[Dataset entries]
------------------------------------

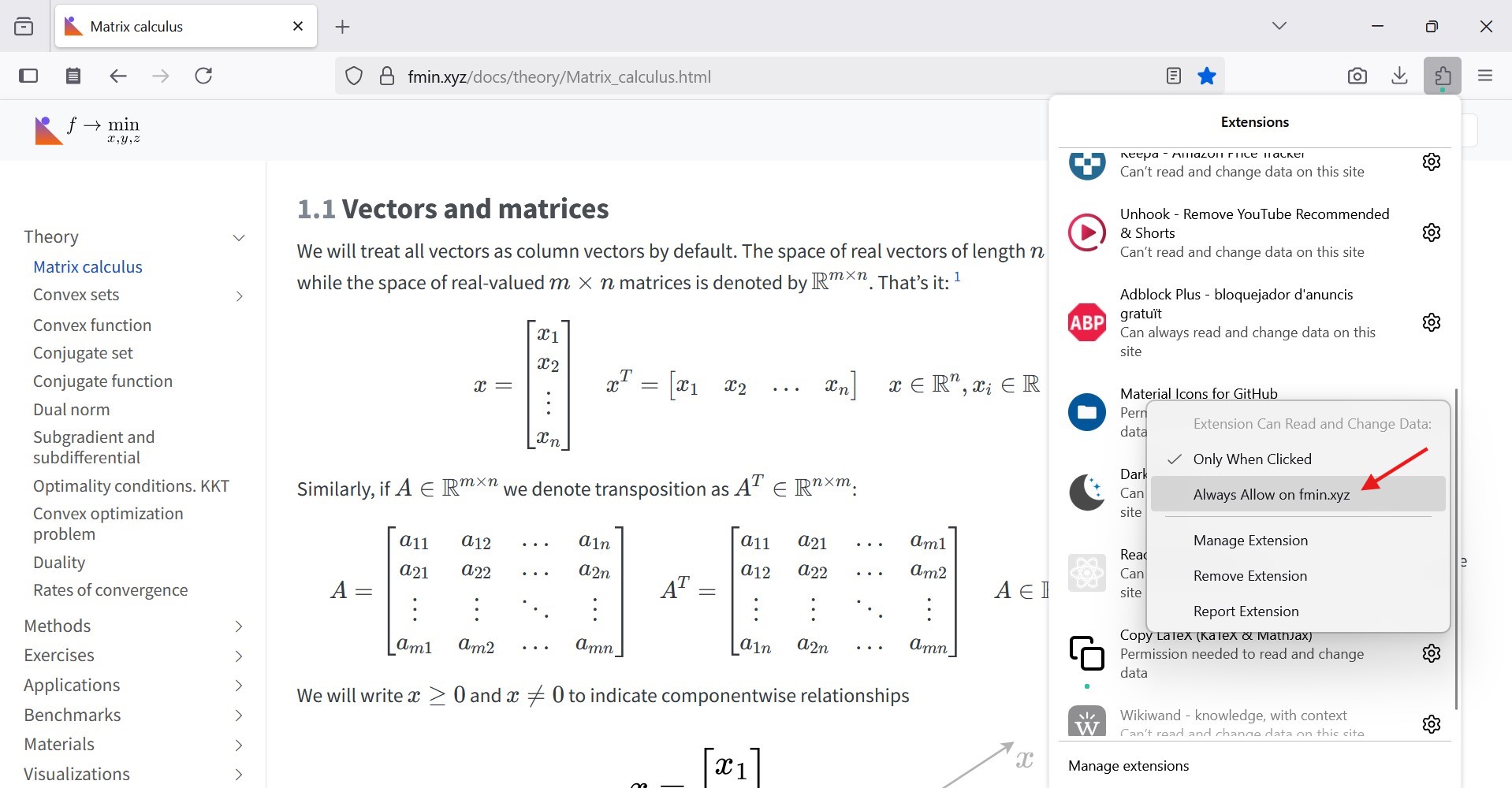Click the Extensions puzzle toolbar icon
Image resolution: width=1512 pixels, height=788 pixels.
[1442, 76]
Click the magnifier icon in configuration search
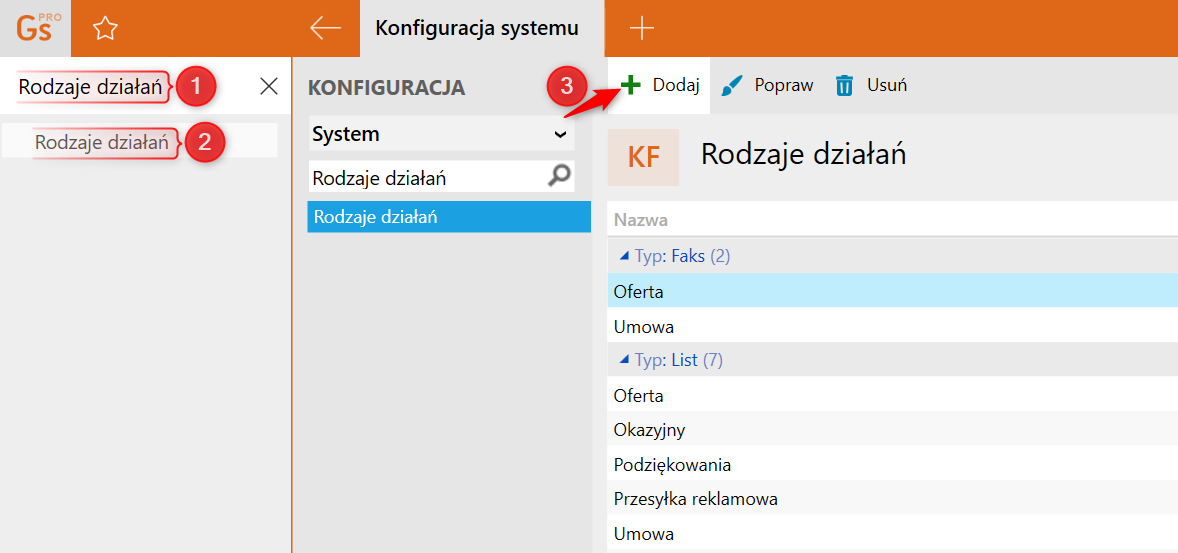The image size is (1178, 553). point(560,177)
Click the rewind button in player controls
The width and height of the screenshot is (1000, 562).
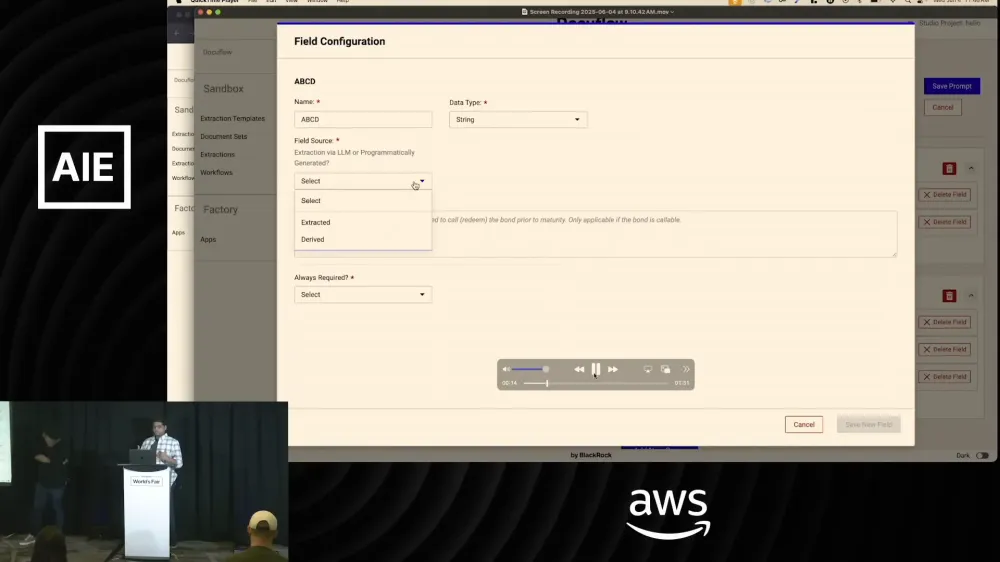pyautogui.click(x=579, y=369)
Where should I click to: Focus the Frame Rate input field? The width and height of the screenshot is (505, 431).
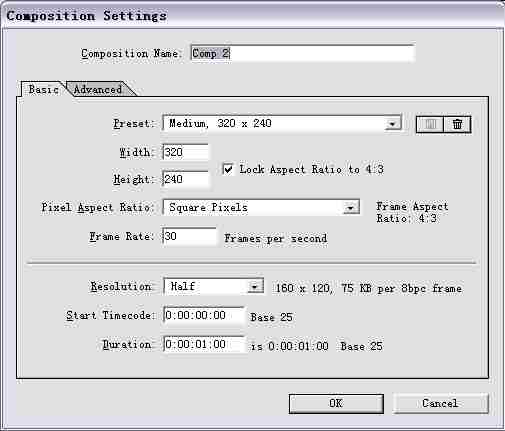pyautogui.click(x=189, y=236)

------------------------------------

Please print exactly the lines from the one holding "Click the rewind button in player controls" through the final line of the data above, including both, and skip all pictures.

Click the rewind button in player controls
The width and height of the screenshot is (1000, 562).
pyautogui.click(x=579, y=369)
Where should I click to: Focus the Frame Rate input field? The width and height of the screenshot is (505, 431).
pyautogui.click(x=189, y=236)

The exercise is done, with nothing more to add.